We routinely share SCITT Trainee information with:
- The Department for Education (DfE);
- The school’s appointed accountants for statutory financial auditing, currently UHY Hacker Young;
Where the data sharing is not undertaken on a statutory basis, we will ensure that we have either:
- A contractual agreement for the sharing of data with the company concerned demonstrating compliance to GDPR; or
- A copy of an up-to-date privacy statement from the company that satisfactorily demonstrates their compliance to GDPR for the purposes of the data sharing concerned. This will include those companies where school workforce is directed by the school to register online using their school email address.
A register of companies and organisations with whom we share data on a non-statutory basis is maintained by the Data Protection Officer and currently includes:
- Companies taking school photographs – currently Gillman & Soames – in order that we can provide pupils and staff with an opportunity to purchase school photographs;
- Other schools in involved in the delivery of our SCITT programme – in order to run an appropriate training programme for SCITT Trainees, to monitor and report on the progress of SCITT Trainees and to assess the quality of our provision.
- COPE Occupational Health Scheme – to allow school workforce to access occupational health support;
- Universities and potential employers where a reference is asked for – in order to support job applications.
Why we share SCITT Trainee information
We will not share information about you with third parties without your consent unless the law and our policies allow us to do so. We are required, by law, to pass on some of this personal data:
We share personal data with the Department for Education (DfE) on a statutory basis. This data sharing underpins workforce policy monitoring, evaluation, and links to school funding / expenditure and the assessment of educational attainment.
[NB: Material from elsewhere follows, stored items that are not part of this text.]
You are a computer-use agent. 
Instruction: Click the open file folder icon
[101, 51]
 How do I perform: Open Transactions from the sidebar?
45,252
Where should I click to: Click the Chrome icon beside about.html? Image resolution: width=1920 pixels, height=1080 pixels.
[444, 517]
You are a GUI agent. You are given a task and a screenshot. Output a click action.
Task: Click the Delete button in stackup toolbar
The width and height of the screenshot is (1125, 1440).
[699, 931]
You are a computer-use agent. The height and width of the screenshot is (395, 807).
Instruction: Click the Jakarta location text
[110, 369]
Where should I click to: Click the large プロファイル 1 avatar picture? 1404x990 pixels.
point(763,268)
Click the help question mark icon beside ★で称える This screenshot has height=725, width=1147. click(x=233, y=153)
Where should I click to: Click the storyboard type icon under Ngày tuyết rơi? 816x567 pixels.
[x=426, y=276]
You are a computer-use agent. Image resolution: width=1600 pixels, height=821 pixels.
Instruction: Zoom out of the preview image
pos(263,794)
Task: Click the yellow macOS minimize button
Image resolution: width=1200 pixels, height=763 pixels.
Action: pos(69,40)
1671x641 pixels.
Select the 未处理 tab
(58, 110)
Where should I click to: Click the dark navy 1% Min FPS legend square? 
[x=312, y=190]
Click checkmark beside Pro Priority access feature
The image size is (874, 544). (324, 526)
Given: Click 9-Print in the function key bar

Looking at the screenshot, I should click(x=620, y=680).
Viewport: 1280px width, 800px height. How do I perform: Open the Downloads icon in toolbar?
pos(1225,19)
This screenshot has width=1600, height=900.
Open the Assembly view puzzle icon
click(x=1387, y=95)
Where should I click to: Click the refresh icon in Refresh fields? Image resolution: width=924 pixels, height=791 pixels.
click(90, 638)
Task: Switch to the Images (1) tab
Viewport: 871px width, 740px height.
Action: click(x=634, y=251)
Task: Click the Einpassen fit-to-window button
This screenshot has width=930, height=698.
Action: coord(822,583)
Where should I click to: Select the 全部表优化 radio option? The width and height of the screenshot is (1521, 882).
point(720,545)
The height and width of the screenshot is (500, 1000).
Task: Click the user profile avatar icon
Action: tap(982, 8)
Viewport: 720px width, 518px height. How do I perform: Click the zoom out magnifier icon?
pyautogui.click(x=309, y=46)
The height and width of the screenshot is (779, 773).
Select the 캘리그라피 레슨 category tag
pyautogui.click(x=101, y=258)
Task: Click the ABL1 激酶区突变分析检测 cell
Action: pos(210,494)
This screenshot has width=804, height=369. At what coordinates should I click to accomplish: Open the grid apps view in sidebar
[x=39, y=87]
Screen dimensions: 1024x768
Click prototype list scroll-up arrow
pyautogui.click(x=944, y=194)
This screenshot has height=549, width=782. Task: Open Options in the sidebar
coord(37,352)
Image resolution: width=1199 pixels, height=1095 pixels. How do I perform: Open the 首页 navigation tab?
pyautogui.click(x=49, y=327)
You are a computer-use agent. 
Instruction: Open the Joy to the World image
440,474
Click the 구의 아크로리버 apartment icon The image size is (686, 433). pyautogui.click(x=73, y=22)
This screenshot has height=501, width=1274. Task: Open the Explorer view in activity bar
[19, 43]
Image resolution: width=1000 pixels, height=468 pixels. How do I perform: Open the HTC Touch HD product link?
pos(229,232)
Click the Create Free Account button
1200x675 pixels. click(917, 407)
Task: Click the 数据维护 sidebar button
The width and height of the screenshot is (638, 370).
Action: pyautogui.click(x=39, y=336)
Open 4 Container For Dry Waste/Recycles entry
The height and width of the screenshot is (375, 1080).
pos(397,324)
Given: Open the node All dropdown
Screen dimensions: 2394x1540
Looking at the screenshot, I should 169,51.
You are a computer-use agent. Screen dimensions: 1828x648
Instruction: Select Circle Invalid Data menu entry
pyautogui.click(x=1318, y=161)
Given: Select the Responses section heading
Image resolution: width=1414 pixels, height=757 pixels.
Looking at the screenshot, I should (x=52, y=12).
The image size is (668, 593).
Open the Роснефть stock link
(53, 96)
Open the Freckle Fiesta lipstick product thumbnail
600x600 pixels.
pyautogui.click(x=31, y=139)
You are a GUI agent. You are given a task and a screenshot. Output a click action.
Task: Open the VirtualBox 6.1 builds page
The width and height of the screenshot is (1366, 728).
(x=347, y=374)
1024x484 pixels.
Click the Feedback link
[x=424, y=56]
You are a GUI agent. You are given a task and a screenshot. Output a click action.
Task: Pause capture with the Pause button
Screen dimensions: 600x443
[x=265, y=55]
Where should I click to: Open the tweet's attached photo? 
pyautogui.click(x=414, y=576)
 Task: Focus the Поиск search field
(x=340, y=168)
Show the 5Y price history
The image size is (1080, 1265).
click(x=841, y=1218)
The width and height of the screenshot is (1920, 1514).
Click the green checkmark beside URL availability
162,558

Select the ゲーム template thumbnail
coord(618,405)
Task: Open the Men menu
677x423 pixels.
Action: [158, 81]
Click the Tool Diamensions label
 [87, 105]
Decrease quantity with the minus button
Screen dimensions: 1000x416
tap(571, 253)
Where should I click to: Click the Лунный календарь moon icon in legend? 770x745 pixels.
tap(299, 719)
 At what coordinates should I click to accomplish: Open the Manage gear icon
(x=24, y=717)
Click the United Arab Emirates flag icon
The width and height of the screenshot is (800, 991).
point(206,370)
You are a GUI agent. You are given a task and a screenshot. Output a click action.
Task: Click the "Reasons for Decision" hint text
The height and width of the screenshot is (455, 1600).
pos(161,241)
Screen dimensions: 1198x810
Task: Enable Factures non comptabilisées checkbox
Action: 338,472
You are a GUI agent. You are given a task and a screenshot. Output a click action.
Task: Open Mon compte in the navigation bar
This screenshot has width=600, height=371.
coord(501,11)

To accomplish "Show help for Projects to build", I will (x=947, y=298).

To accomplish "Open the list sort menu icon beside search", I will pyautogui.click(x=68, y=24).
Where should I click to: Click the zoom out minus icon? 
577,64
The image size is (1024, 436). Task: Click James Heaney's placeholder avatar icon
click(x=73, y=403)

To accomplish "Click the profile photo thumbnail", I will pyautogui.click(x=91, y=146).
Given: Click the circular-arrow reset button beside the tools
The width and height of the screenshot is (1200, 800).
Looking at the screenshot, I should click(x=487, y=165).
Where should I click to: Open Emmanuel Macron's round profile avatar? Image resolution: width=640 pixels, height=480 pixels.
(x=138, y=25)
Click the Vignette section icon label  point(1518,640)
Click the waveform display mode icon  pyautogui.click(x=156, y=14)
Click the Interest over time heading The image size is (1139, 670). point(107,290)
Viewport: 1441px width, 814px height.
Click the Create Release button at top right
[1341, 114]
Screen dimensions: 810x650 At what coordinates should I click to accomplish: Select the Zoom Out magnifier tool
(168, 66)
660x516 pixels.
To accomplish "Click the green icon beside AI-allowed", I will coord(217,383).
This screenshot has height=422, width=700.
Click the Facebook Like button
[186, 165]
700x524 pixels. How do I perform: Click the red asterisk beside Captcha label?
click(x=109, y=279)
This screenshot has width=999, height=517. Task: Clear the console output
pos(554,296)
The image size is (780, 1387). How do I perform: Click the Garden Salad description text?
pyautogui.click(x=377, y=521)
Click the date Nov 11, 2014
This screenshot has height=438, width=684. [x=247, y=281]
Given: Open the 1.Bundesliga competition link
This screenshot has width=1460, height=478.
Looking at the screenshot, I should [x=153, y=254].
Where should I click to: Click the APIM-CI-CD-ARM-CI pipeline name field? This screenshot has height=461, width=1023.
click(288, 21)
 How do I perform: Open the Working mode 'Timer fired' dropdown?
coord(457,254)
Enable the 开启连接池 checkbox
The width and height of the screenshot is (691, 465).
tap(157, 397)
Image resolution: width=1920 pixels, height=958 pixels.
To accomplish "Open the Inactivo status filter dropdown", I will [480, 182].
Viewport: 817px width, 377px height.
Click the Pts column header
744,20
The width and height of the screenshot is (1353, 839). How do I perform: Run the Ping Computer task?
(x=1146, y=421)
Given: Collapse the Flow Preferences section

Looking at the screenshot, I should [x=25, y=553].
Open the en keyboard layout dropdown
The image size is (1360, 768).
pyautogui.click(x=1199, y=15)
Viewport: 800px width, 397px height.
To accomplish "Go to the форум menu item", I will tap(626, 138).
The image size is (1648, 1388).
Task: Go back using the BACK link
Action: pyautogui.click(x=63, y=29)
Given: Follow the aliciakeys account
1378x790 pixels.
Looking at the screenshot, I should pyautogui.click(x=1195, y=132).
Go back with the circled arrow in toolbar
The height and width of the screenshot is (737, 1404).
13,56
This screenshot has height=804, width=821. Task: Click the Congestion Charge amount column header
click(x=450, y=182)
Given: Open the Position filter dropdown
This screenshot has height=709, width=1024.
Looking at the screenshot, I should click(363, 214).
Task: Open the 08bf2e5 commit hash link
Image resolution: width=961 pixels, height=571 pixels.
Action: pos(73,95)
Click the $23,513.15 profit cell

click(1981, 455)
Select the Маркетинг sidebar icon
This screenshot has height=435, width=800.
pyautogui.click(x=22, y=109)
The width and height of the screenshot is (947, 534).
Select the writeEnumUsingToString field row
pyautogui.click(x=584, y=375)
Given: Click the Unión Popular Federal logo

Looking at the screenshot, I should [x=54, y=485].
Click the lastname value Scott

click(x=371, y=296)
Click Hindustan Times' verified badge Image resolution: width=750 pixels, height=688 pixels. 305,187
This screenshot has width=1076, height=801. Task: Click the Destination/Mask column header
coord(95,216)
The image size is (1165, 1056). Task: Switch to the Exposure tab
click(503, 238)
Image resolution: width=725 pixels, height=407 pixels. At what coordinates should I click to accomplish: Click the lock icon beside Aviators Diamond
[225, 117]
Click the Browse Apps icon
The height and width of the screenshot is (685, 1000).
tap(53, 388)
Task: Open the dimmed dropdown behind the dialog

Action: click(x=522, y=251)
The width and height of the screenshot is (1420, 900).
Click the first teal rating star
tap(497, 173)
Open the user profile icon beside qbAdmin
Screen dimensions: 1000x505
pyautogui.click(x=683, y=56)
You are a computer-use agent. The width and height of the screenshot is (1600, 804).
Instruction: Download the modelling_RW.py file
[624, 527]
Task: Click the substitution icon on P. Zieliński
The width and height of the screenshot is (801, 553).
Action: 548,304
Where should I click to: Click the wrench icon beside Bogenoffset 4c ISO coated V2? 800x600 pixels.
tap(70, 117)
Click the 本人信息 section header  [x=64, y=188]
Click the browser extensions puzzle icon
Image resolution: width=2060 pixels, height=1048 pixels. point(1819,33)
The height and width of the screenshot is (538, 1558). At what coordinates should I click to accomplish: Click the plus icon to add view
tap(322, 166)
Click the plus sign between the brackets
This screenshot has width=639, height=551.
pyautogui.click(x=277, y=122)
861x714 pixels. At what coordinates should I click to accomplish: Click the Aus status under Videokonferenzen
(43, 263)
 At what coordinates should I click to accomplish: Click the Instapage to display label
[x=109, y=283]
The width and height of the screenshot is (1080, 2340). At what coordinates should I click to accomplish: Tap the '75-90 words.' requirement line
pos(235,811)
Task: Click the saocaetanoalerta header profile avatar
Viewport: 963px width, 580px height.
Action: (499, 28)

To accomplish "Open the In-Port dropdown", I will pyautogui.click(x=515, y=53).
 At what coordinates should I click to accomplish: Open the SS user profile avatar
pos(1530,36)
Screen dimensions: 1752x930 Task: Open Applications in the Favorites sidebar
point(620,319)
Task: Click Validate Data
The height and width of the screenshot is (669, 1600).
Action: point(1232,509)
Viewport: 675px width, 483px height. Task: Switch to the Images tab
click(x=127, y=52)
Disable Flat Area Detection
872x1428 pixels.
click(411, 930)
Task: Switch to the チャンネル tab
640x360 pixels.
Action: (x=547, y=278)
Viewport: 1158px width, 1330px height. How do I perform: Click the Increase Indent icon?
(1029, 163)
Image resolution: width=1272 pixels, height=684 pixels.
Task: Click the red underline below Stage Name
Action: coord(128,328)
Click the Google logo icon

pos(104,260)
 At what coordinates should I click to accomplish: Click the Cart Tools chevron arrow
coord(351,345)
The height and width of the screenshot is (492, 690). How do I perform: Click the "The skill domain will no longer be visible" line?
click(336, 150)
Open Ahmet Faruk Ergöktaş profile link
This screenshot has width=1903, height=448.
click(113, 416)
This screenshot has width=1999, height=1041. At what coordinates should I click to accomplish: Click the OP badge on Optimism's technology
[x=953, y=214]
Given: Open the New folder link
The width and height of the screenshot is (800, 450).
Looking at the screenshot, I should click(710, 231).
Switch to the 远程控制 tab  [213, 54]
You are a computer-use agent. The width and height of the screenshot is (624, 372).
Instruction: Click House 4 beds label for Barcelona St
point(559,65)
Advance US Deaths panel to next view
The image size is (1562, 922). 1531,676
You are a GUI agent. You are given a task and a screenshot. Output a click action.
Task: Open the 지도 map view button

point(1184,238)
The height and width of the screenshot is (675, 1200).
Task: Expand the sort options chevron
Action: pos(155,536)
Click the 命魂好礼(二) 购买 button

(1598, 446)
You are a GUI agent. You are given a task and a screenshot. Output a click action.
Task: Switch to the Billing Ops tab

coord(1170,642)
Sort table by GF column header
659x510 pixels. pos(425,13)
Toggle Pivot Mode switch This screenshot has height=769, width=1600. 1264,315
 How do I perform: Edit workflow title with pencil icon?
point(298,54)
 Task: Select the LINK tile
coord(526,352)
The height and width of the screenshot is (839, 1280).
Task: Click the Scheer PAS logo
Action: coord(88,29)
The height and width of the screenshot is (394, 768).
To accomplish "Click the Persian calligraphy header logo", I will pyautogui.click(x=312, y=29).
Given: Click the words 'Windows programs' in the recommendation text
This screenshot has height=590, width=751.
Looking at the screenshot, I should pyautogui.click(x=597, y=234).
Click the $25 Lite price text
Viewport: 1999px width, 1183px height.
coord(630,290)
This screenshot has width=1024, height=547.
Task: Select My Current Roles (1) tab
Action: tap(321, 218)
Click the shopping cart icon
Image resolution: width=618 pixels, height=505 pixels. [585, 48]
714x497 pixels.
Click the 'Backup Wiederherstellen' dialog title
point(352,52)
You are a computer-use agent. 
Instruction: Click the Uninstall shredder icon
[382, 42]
We share personal data with our appointed accountants to fulfil our statutory auditing requirements as a limited liability company and to fulfil our internal auditing procedures.
Requesting access to your personal information
Under data protection legislation, the school workforce has the right to request access to information about them that we hold. This is referred to as a Subject Access Request (SAR). The GDPR clarifies that the reason for allowing individuals to access their personal data is so that they are aware of and can verify the lawfulness of the data processing. To make a request for your personal information, contact the Data Protection Officer.
You also have the right to:
- Object to processing of personal data that is likely to cause, or is causing, damage or distress;
- Prevent processing for the purpose of direct marketing;
- Object to decisions being taken by automated means;
- In certain circumstances, have inaccurate personal data rectified, blocked, erased or destroyed; and
- Claim compensation for damages caused by a breach of the Data Protection regulations.
To make a SAR, or to exercise any of your rights under data protection regulation, you should contact the Data Protection Officer at the school.
On receipt of a request to exercise any of your rights under data protection regulation, the school will:
- Respond to acknowledge receipt of your request;
- Request proof of identify of the person making the request;
- Inform you as to whether there are any statutory reasons why we may be unable to respond to your request;
- Act in accordance with the GDPR in terms of our actions in response to your request, and with due regard to the timescales set out in the GDPR.
If you have a concern about the way we are collecting or using your personal data, you should raise your concern with us in the first instance or directly to the Information Commissioner’s Office at https://ico.org.uk/concerns/
If you want to see a copy of information about you that we hold, please contact the Data Protection Officer.